Post-challenge leakage in public-key encryption

When an adversary can measure the physical memory storing the decryption key, decryption functionality often comes in handy. Halevi and Lin (TCC'11) studied after-the-fact (or post-challenge) leakage in public-key encryption (PKE), in which an adversary can make leakage queries from a split state after seeing the challenge ciphertext, but left security against chosen-ciphertext attacks (CCA) as a future work. In this paper, we follow their work and formulate the definition of entropic leakage-resilient CCA-secure PKE, which we show can be realized by the Naor–Yung “double encryption” paradigm (STOC'90).
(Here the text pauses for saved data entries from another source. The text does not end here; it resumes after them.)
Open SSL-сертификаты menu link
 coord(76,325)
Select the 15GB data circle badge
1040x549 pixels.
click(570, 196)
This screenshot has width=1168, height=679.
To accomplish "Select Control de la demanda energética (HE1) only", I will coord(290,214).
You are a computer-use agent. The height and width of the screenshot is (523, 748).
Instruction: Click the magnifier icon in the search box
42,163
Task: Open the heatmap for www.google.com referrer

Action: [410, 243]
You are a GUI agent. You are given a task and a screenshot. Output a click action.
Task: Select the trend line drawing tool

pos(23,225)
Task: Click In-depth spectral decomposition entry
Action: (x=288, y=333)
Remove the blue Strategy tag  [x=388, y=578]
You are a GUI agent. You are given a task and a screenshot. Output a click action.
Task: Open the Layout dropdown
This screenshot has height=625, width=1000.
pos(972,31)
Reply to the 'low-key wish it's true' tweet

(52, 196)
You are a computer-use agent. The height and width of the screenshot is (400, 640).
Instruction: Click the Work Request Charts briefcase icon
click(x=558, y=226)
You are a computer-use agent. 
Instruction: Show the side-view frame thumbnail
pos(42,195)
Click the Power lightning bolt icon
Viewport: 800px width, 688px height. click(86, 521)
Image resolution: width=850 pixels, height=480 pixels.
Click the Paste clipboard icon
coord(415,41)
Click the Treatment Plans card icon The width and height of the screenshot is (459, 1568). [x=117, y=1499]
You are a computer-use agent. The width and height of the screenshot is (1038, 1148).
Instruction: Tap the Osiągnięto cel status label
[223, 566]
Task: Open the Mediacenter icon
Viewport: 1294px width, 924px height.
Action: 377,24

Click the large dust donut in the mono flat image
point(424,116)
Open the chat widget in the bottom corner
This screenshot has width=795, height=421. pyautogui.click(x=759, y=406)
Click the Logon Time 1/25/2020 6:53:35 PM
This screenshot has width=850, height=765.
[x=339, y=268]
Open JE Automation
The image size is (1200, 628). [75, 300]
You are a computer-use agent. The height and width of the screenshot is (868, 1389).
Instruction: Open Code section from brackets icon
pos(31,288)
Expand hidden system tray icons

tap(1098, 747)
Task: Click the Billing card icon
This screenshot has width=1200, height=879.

We then leverage it to get a CCA-secure key-encapsulation mechanism in the presence of post-challenge leakage, in the same model of bounded memory leakage from a split state. Finally, we prove that the hybrid encryption framework is still applicable by presenting a construction of CCA-secure PKE in the presence of post-challenge leakage. As additional results, we extend these concepts to the identity-based setting, where many identity-based secret-keys can be leaked after the adversary got the challenge, and give a construction of identity-based encryption in the presence of post-challenge leakage in the split-state model, which can be instantiated by the identity-based hash proof systems of Alwen et al. (Eurocrypt'10) and Chow et al. (CCS'10).